Nel 1970, la maggior parte della cromatografia liquida è stata eseguita utilizzando una fase stazionaria di supporto solido (chiamata anche colonna) contenente resine di silice o allumina non modificate. Questo tipo di tecnica è ora indicato come cromatografia in fase normale. Poiché la fase stazionaria è idrofila in questa tecnica, le molecole con proprietà idrofile contenute all’interno della fase mobile avranno un’alta affinità per la fase stazionaria e quindi si adsorbiranno all’imballaggio della colonna. Le molecole idrofobiche sperimentano meno affinità per l’imballaggio della colonna e passeranno da parte a parte per essere eluite e individuate in primo luogo. L’eluizione delle molecole idrofile adsorbite all’imballaggio della colonna richiede l’uso di solventi più idrofili o più polari nella fase mobile per spostare la distribuzione delle particelle nella fase stazionaria verso quella della fase mobile.
La cromatografia a fase inversa è una tecnica che utilizza catene alchiliche legate covalentemente alle particelle di fase stazionaria al fine di creare una fase stazionaria idrofobica, che ha una maggiore affinità per composti idrofobici o meno polari. L’uso di una fase stazionaria idrofobica è essenzialmente l’inverso della cromatografia di fase normale, poiché la polarità delle fasi mobili e stazionarie è stata invertita – da qui il termine cromatografia a fase inversa. La cromatografia a fase inversa impiega una fase mobile polare (acquosa). Di conseguenza, le molecole idrofobe nella fase mobile polare tendono ad adsorbirsi nella fase stazionaria idrofobica e le molecole idrofile nella fase mobile passeranno attraverso la colonna e saranno elutizzate per prime. Le molecole idrofobiche possono essere eluite dalla colonna diminuendo la polarità della fase mobile usando un solvente organico (non polare), che riduce le interazioni idrofobiche. Più la molecola è idrofoba, più fortemente si legherà alla fase stazionaria e maggiore è la concentrazione di solvente organico che sarà necessaria per eluire la molecola.
Molte delle considerazioni matematiche e sperimentali utilizzate in altri metodi cromatografici si applicano anche a RPC (ad esempio, la risoluzione di separazione dipende dalla lunghezza della colonna). Può essere utilizzato per la separazione di un’ampia varietà di molecole. In genere non viene utilizzato per la separazione delle proteine, perché i solventi organici utilizzati in RPC possono denaturare molte proteine. Per questo motivo, la cromatografia di fase normale è più comunemente usata per la separazione delle proteine. Tuttavia, la denaturazione delle proteine può effettivamente essere utile nell’analisi successiva dei campioni ottenuti dalla cromatografia. Se viene eseguita una digestione enzimatica con tripsina sulle proteine analizzate, la proteina linearizzata è più adatta a questo. Quindi, la denaturazione delle proteine utilizzando solventi appropriati che causano lo spiegamento delle proteine può effettivamente essere intenzionale prima di prelevare il campione frazionato attraverso la spettrometria di massa.
Oggi, RPC è una tecnica analitica di uso frequente. Ci sono varie fasi stazionarie disponibili per uso in RPC, permettendo la grande flessibilità nello sviluppo dei metodi della separazione.
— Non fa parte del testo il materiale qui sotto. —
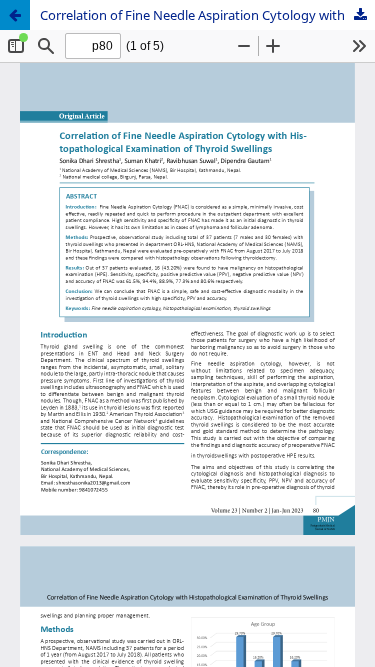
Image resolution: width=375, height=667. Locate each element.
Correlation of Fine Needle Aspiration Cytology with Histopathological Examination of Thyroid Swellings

Fasi stazionarie a base di siliceEdit
Qualsiasi sostanza polare inerte che raggiunge un imballaggio sufficiente può essere utilizzata per la cromatografia a fase inversa. La colonna più popolare è una catena di carbonio ottadecile (C18)-silice legata (classificazione USP L1). Questo è seguito da silice legata al C8 (L7), silice pura (L3), silice legata al ciano (L10) e silice legata al fenile (L11). Si noti che C18, C8 e fenile sono resine a fase inversa dedicate, mentre le colonne ciano possono essere utilizzate in modalità a fase inversa a seconda dell’analita e delle condizioni di fase mobile. Non tutte le colonne C18 hanno proprietà di conservazione identiche. La funzionalizzazione superficiale della silice può essere eseguita in una reazione monomerica o polimerica con diversi organosilani a catena corta utilizzati in una seconda fase per coprire i restanti gruppi di silanolo (end-capping). Mentre il meccanismo di ritenzione generale rimane lo stesso, sottili differenze nelle chimiche superficiali delle diverse fasi stazionarie porteranno a cambiamenti nella selettività.
Le colonne moderne hanno polarità diversa. PFP è pentafluorfenile. CN è ciano. NH2 è amminico. ODS è octadecyl o C18. ODCN è una colonna in modalità mista composta da C18 e nitrile. SCX è un forte scambio cationico (utilizzato per la separazione di ammine organiche). SAX è un forte scambio anionico (utilizzato per la separazione di composti acidi carbossilici).